Ignore The June Employment Data


  • The June employment numbers are noise.
  • Employment growth remains slow.
  • There is little risk of an inflation shock.


How should we interpret the strong employment growth figures for June? Does it suggest that the economy is accelerating, or even overheating? My answer is no to both. Employment growth remains slow, and the economy is not overheating.


Between 2003 and 2008, total employment grew from 130 million to 138 million. Over the next two years the economy shed 8 million jobs and employment returned to 130 million. Since 2010, the economy has added back the 8 million jobs that were lost in the recession, and we are just above where we were six years ago. It has been a long and painful recovery, which reflects poorly on the stewardship of the FOMC (which consistently ignores its full employment mandate).
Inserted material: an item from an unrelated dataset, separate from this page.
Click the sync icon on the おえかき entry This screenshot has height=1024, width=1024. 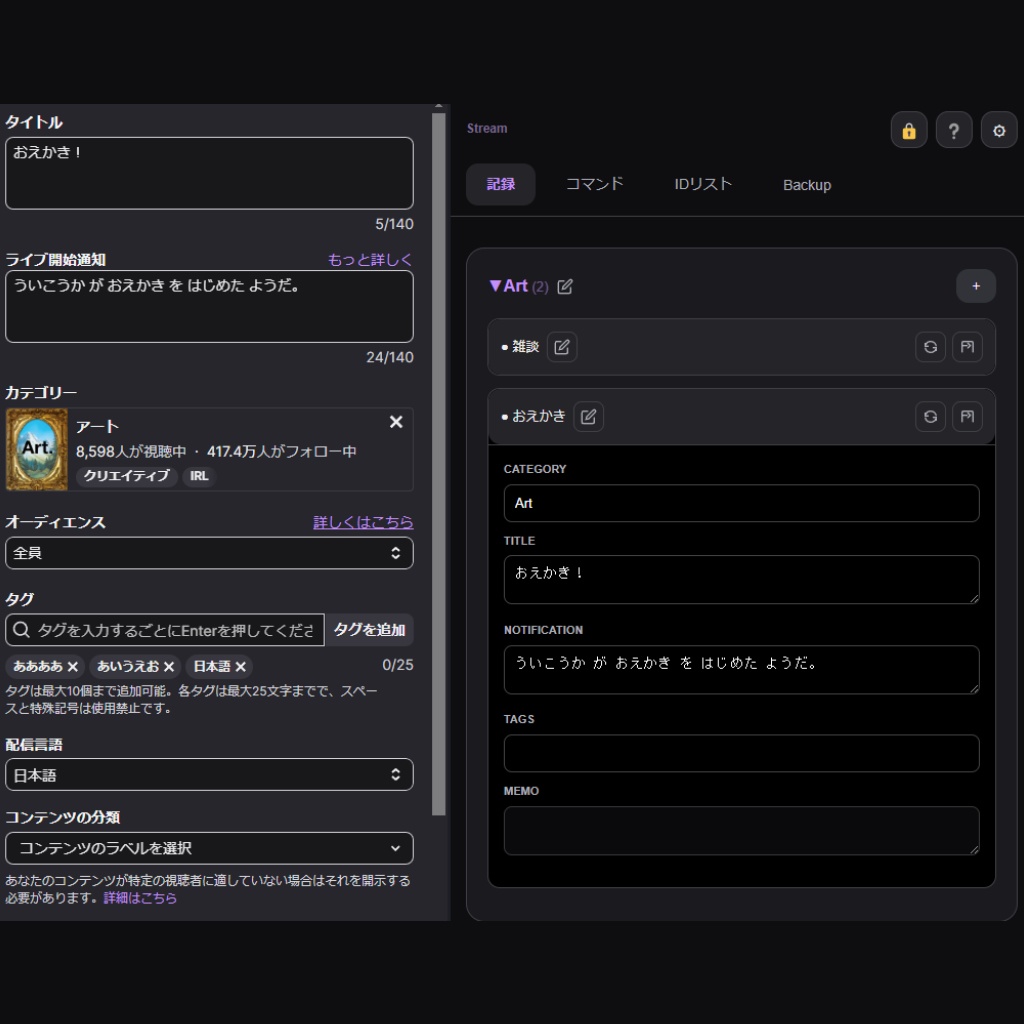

Since the Crash, employment on a YoY basis has been growing at between 1.5% and 2.0%. The June number, on a YoY basis, remains within range at 1.8%. On an annualized basis, monthly employment growth during the recovery has averaged below 2%, with a range between 0.6% and 3.3%. The June growth number was 2.5%, well within range. There is thus not a lot of information content in the June number; I see it as noise, just like the shrinkage of the economy in 1Q14.


The economy and employment (nominal) continue to be stuck in second gear, growing far below the levels achieved before the Crash. I attribute this to the combination of sluggish money growth (~6%) and the slow recovery of the credit cycle. For the economy to accelerate to escape velocity will require faster money growth (9%) and much stronger housing activity. In other words, the economy has not yet recovered from the trauma of 2008.


There is still substantial slack in the labor market. The participation rate has not recovered at all. The broad measure of unemployment (U6) is at 12%, far above the 8% level before the Crash. Ten million workers have no jobs. Therefore, I would be very surprised if the June employment number has any effect on monetary policy. The Fed has not yet achieved full employment, nominal growth remains very slow, and capacity is not constrained. What would change the Fed’s mind would be a sustained rise in core inflation, but I don’t expect this given the economy’s weakness and the slack in the labor market. (The employment cost index grew at a 0.6% annual rate in 1Q14.)


Investment Conclusion
The big drop in nominal GDP in 1Q14, and the big spike in employment in June are both noise. Nothing has changed: inflation remains low and the Fed is unlikely to tighten in the foreseeable future. For the capital market, this means that there is very little risk of an inflation spike that would cause stock and bond prices to decline. We are living in a new world of permanently slow growth and low interest rates.